== What to work on ==
• A. Quote the blog post on friendship from "It's possible Jane" to "day to day.".
• B. Extend the blog post on friendship from where it stops.
# Start of Excerpted text
Huffington Post's Senior Editor has a dandy posting on the five types of friends "worth holding onto for dear life."  Shelley Emling brings up some points I recently discussed with my prosperity coach, the great Jane Kerschner.

It's possible Jane feels I set myself up for disappointment by setting too high a bar for friendship due to my belief that the gold standard of a great friendship is how well we help each other become our version possible, which admittedly varies from day to day.

One quality Shelley highlights is being up for anything.  The ones who will go to see A Chorus Line, on Broadway, on a work night - and you live in Philadephia.  The housemate who gets out of bed at midnight so you can a) rave or b) rant about your a) fabulous or b) atrocious date.  Who sends plane tickets so you can fly 2/3 of the way across country for a weekend visit.  Who doesn't laugh at your plan to drive down to Cape Kennedy to watch a Saturn rocket take off for the moon  then turn around & come straight back. 

Another quality - those folks who make time for you, even when they're busy.  Or  were fast asleep when you called up about that a) fabulous or b) atrocious date.  Who don't slam down the phone when you call them at 3:35 a.m. asking to borrow their van because your Mom is headed for the ER after a fall & you meant to get gas first thing in the morning & are not sure there's enough in the tank to get to Holy Redeemer - who hand over the keys without question, just a big hug.  The ones who show up at your art show opening or come see your stand-up routine or applaud you in The Gondoliers, even though the shows might be hours away.  Who - out of the 40 people invited - was among the perfect six who showed up at Shanachie to celebrate my 60th birthday.

Friends who are genuinely happy for me when something good happens.  Actually, I can't imagine being anything but, even for a pleasant acquaintance, whether it is a windfall, a great job opportunity, finding true love or losing weight.  Can't imagine even a smidgen of bitterness if a friend gets a book contract before I do, if she slims down to a size 12 while I still at LargeXX, who has grounded kids & wonderful in-laws.  John & I have friends who've been dear to my heart since my college days, who are blessed with a terrific marriage & strong partnership, whose kids are delightful, interesting, accomplished in their own ways, who enjoy & nurture a 4-generation family, who are pretty outstanding in their professions & treasured in their friendships.  Just writing that, thinking about them & all they have done, all they have touched - how can it not bring a smile to my face!
# End of Excerpted text
# Start of Collected data
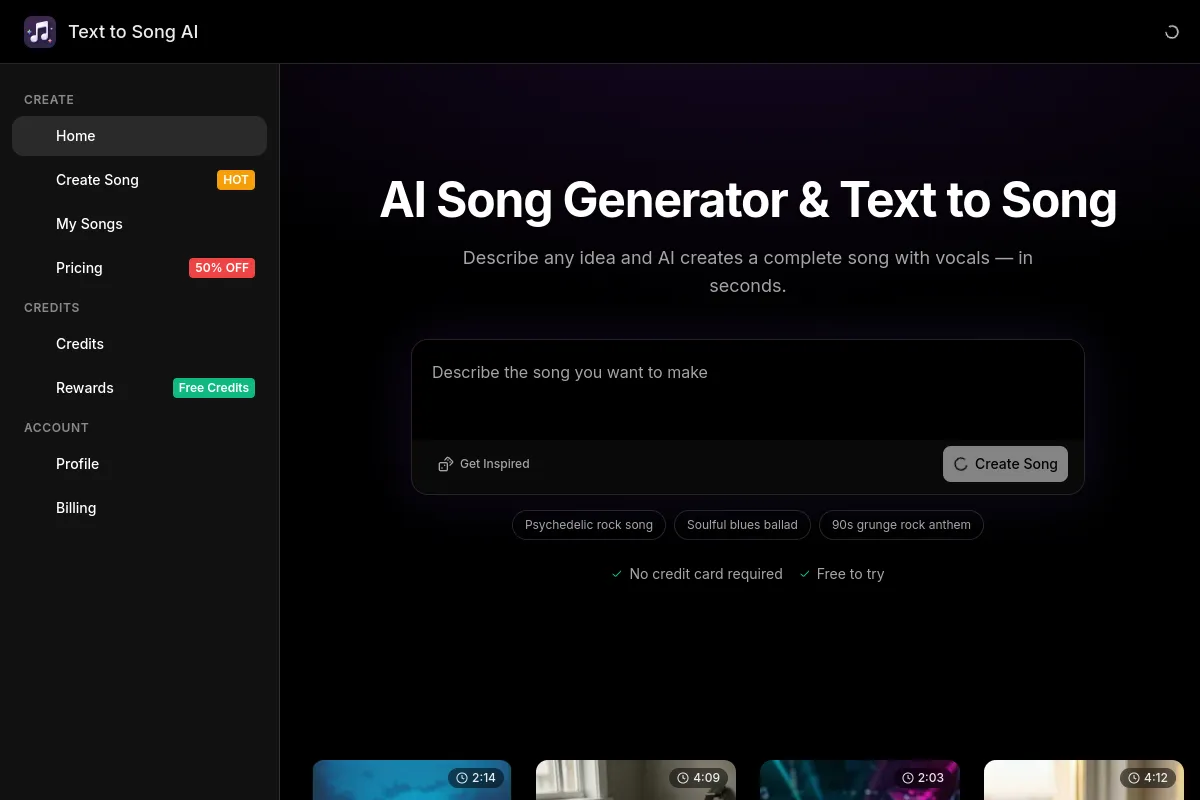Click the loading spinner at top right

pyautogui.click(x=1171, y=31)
# End of Collected data
== Answers given ==
• A.
It's possible Jane feels I set myself up for disappointment by setting too high a bar for friendship due to my belief that the gold standard of a great friendship is how well we help each other become our version possible, which admittedly varies from day to day.

• B.
Interesting thing about the fourth quality, friends who are upbeat ~ over two years, 2006-2008,  friends who seemed to draw out my own negativity, people with whom I was a Debbie Downer, jnaturally dropped out of my life. We just stopped connecting.  The friends who are in my life right now are, whatever their age & through no conscious design on my part, ones who help showcase my best side, the best side of others, of life.

I suspect that Jane & I might disagree about the last quality noted in Shelley's posting - honesty.  I got the impression that Jane thought I set that bar a trifle high, so it was reassuring to see it included.  Shelley acknowledges that the loyal & true & HONEST friend may be the hardest to find make keep.  My most treasured friend, who lives a great distance from us, called up after getting a letter from me with some casual reference to the state of the house.  She talked to me about the importance of getting a grip on my wretched house cleaning habits, offering suggestions on ways to get my act together.  I could have gotten in a huff - she has a housecleaner for her LARGE beautiful abodee, but I remember all the years she kept her far far tinier homes clean, that she has help because she & her husband are kept mega busy doing work that serves their community.  The fact is that as soon as we said out goodbyes, I burst into tears of joy & overwhelming gratitude.  No one had ever cared enough about my welfare to be reach out with such words of tough love support.  Even now, years later, I remember the whooooosh! of amazed joy that someone CARED enough to be honest & open, knowing it might not go well.  Having the courage & caring to honest - - to me, the greatest hallmark of friendship.  As Shelley put it, "If you find someone who will tell you the truth, in an honest attempt to help, never let them go."

And, I would add, let them know.  Write them a letter.  Yes, a letter - writing paper, ink, envelopes, stamp.  Your hand writing.  Include a photo of the two of you or a recent snapshot or your kids grandkids furbabies.  Let them know what's happening in your life.  Don't make getting a reply a touch stone for whether they care.  My dearest friends write three times a year - on my birthday, on John's, at Christmas. Tucked into cards are two hand-written letters from from him & from her.  If we got a letter in response to one I sent at any other time of year, it would be cause for concern! 

My friendship experience is different from a lot of folks I know.  My friendship circle started growing relatively late in life - in my upper 30s.  For whatever wonderful reason, friendships rooted back in my childhood years started resurfacing in my 50s.  My work with people interested in as expansively as possible, my Saturday mornings as The Cupcake Lady at the local farm market, my afternoons hanging with toddlers - tweens so their parents can do what they gotta do - my circle includes all ages!

Finding myself thinking about the family of an older friend & client.  I think about how her children made the conscious effort to bring the five qualities of friendship that Shelley spotlights into their 90+ year old mother's life.  They've taken care to ensure she has people with her who are up for anything, who are happy to make time for her (even when they're busy), who are happy for her when something wonderful happens,  who are upbeat & who are honest.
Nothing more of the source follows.